● **GOAL OF THE EXERCISE**: Copy the part of the rows that opens with the very first line and closes with the line containing "pos(16,361)", including both of those lines. Leave the pictures out of your copy.

** Start of DATASET RECORDS **

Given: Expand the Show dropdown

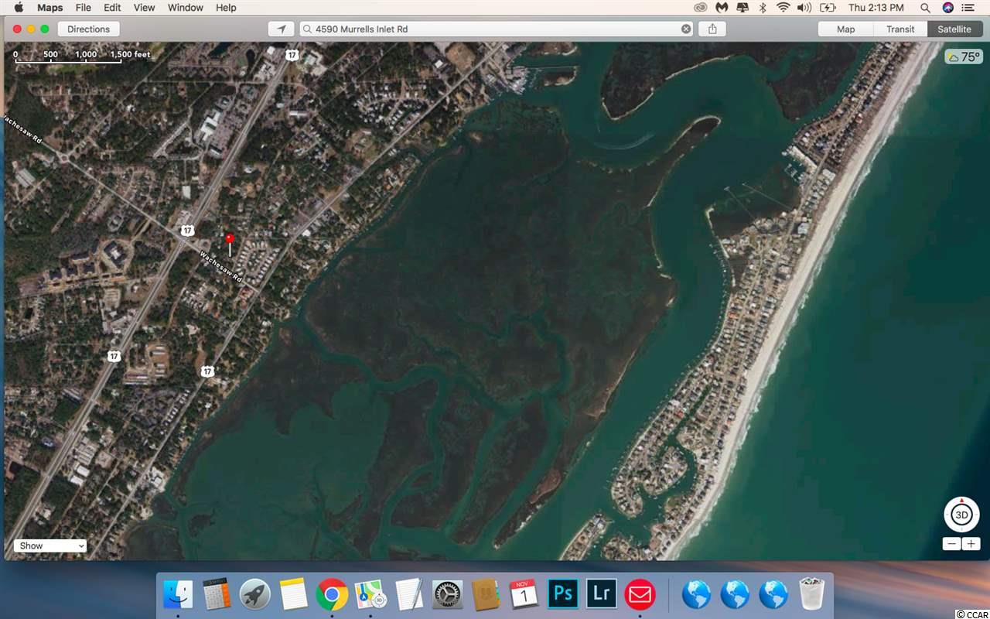Looking at the screenshot, I should pos(50,545).
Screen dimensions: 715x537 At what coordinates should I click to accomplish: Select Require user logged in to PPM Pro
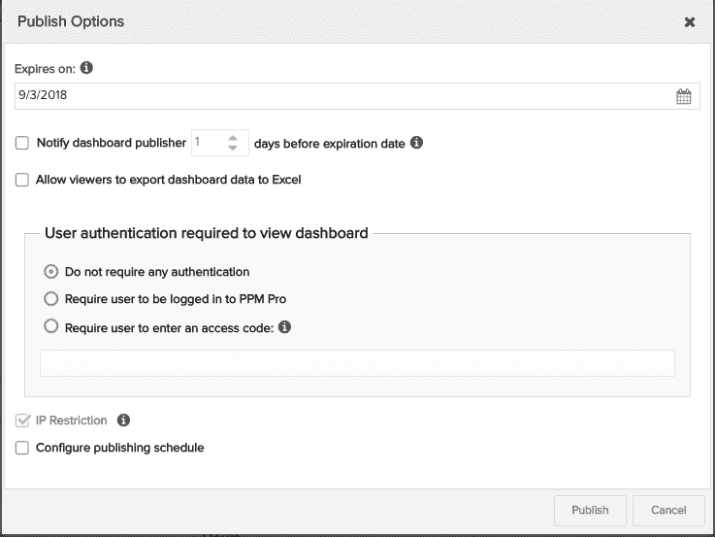click(51, 299)
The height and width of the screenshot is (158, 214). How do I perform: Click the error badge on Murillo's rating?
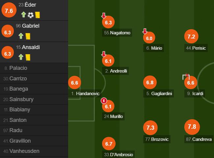(x=104, y=101)
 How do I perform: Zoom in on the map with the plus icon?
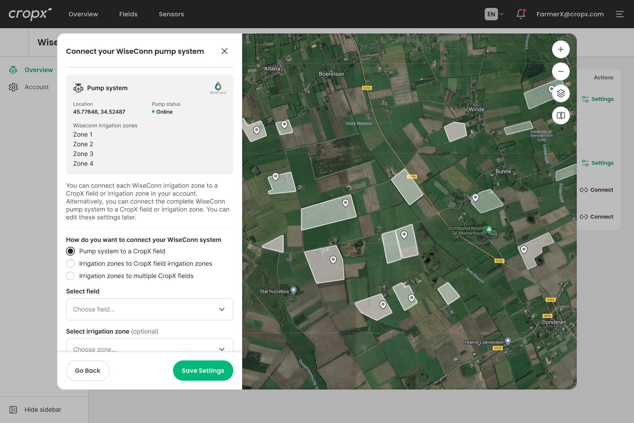[560, 49]
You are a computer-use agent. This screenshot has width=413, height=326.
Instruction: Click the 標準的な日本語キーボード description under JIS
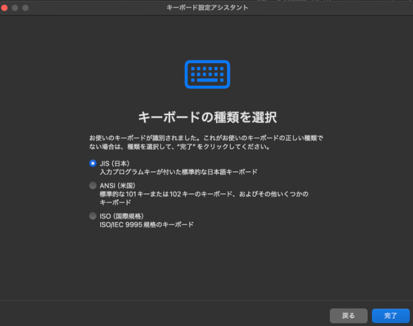coord(178,172)
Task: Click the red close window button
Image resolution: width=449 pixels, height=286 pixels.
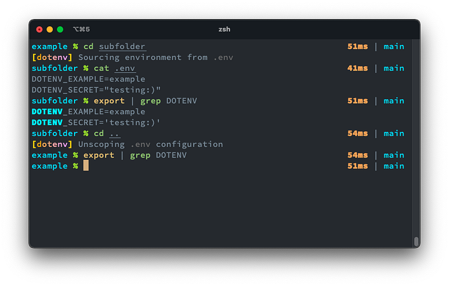Action: tap(39, 29)
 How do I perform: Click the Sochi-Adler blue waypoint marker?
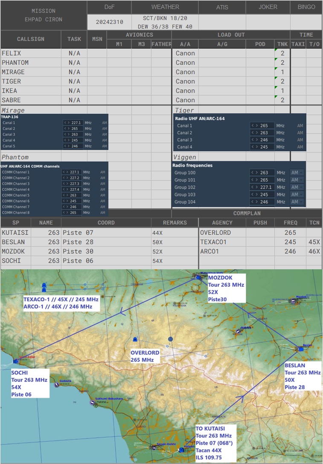pos(16,361)
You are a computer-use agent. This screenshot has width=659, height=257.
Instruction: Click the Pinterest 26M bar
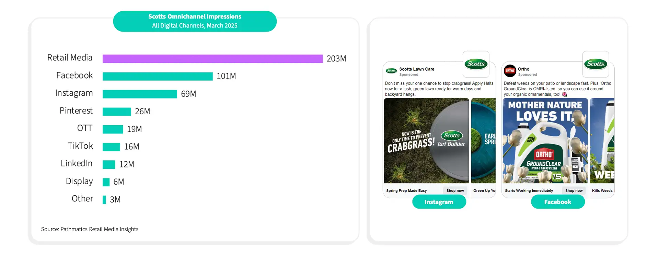coord(117,112)
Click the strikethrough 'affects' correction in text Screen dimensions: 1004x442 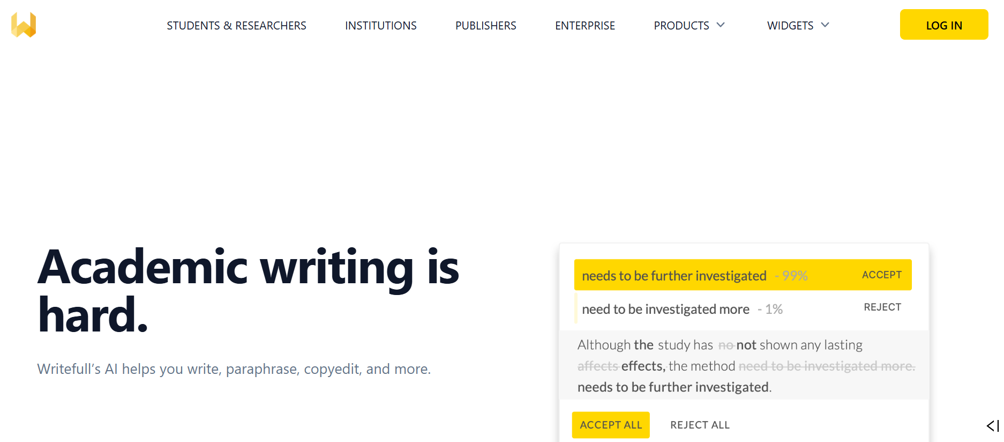click(x=598, y=366)
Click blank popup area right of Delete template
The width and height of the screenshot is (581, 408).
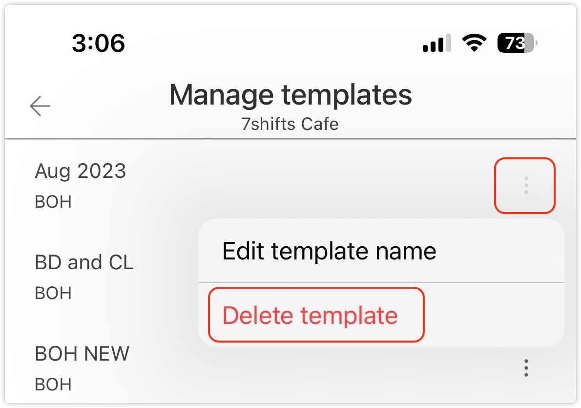(493, 315)
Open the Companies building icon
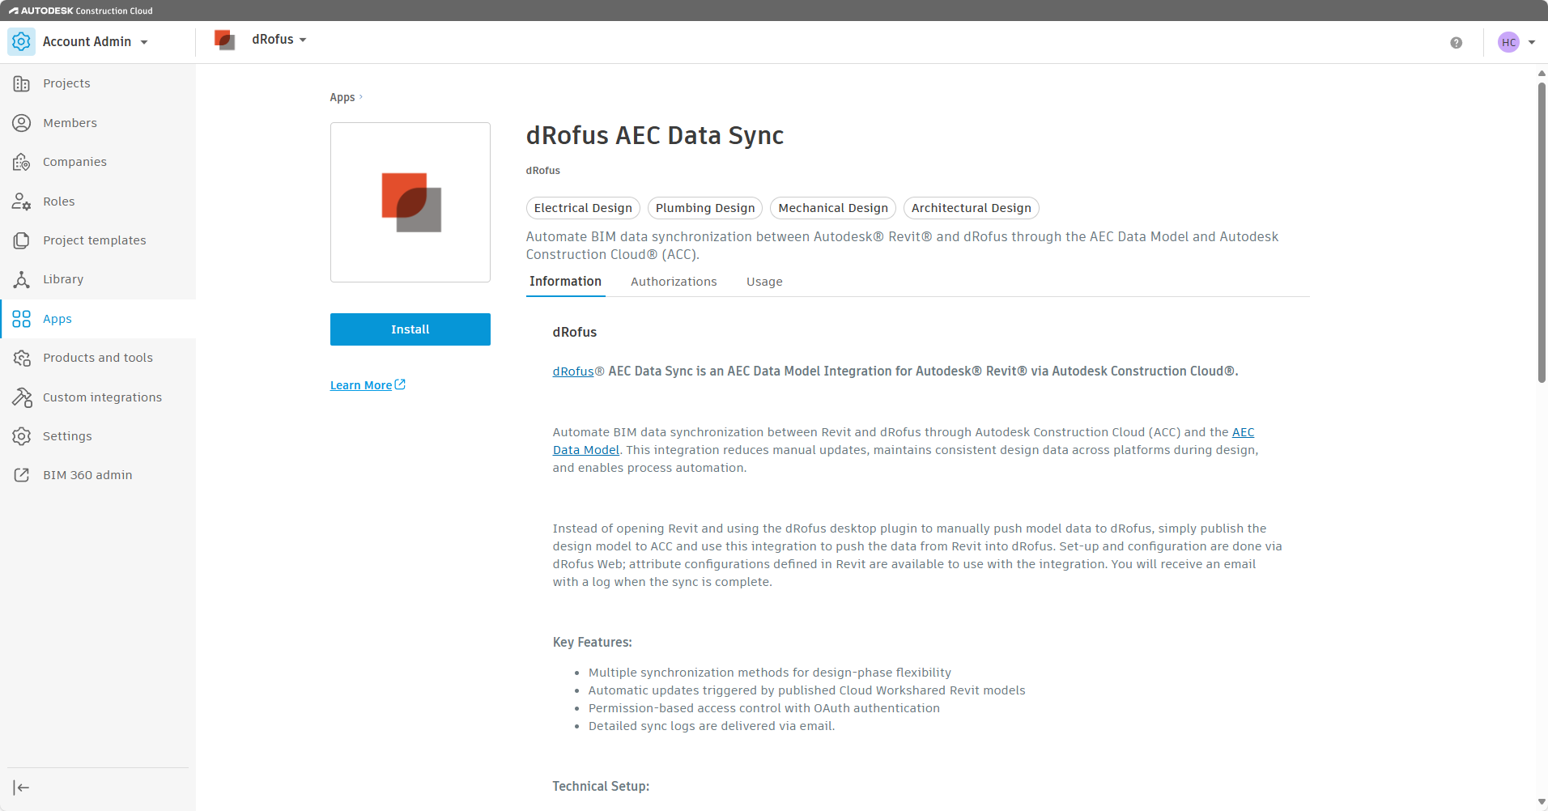This screenshot has height=811, width=1548. (22, 162)
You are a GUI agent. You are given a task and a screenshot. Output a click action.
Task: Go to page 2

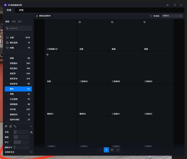tap(112, 150)
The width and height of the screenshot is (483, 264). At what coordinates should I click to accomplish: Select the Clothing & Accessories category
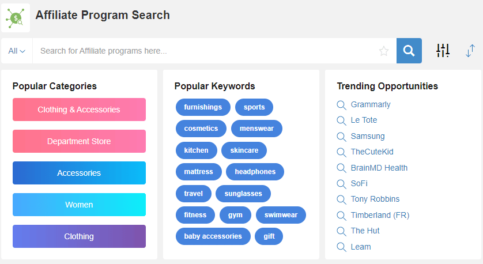(79, 110)
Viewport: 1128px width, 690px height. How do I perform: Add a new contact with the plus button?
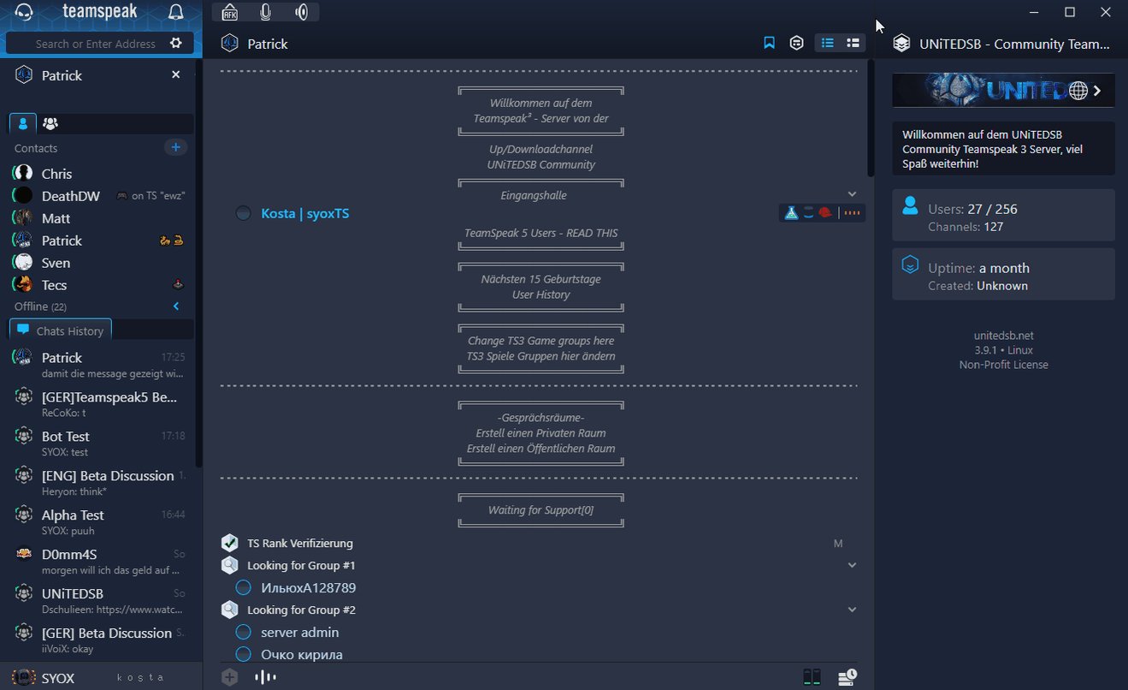click(x=175, y=146)
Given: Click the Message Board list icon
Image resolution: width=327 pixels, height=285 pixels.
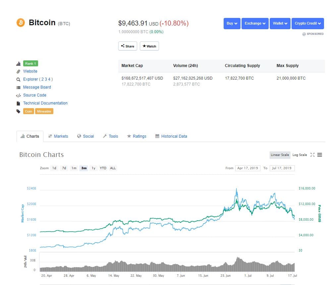Looking at the screenshot, I should pos(18,87).
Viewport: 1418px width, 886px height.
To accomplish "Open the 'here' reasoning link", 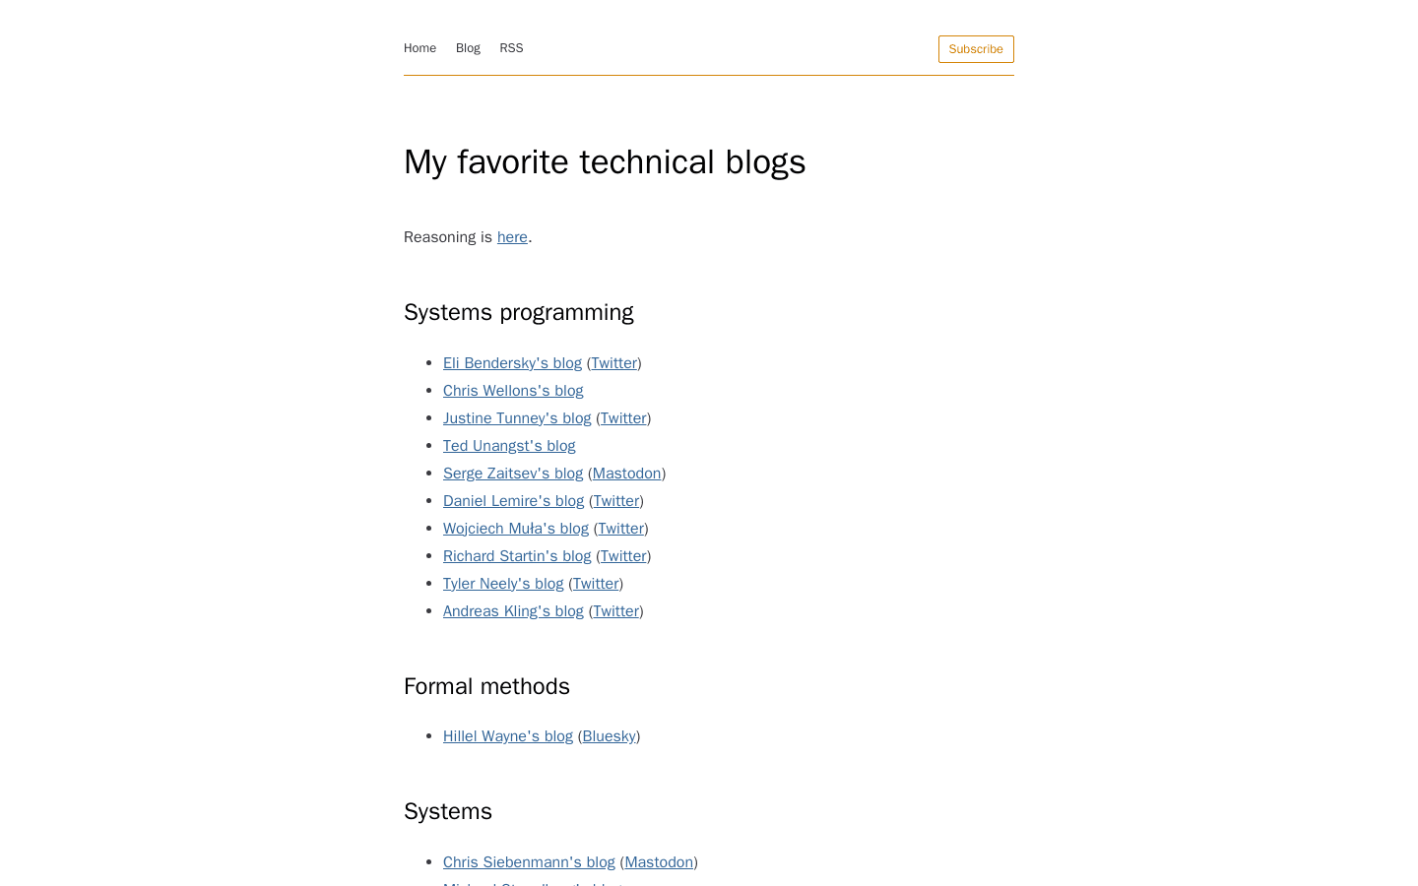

** End of DATASET RECORDS **

● **WRITTEN SOLUTION**:
Given: Expand the Show dropdown

Looking at the screenshot, I should pos(50,545).
Screen dimensions: 715x537 At what coordinates should I click to accomplish: Select Require user logged in to PPM Pro
click(51, 299)
The height and width of the screenshot is (158, 214). How do I perform: Click the error badge on Murillo's rating?
(x=104, y=101)
 How do I perform: Zoom in on the map with the plus icon?
[560, 49]
You are a computer-use agent. This screenshot has width=413, height=326.
Instruction: Click the 標準的な日本語キーボード description under JIS
coord(178,172)
Task: Click the red close window button
Image resolution: width=449 pixels, height=286 pixels.
Action: tap(39, 29)
 How do I perform: Click the Sochi-Adler blue waypoint marker?
pos(16,361)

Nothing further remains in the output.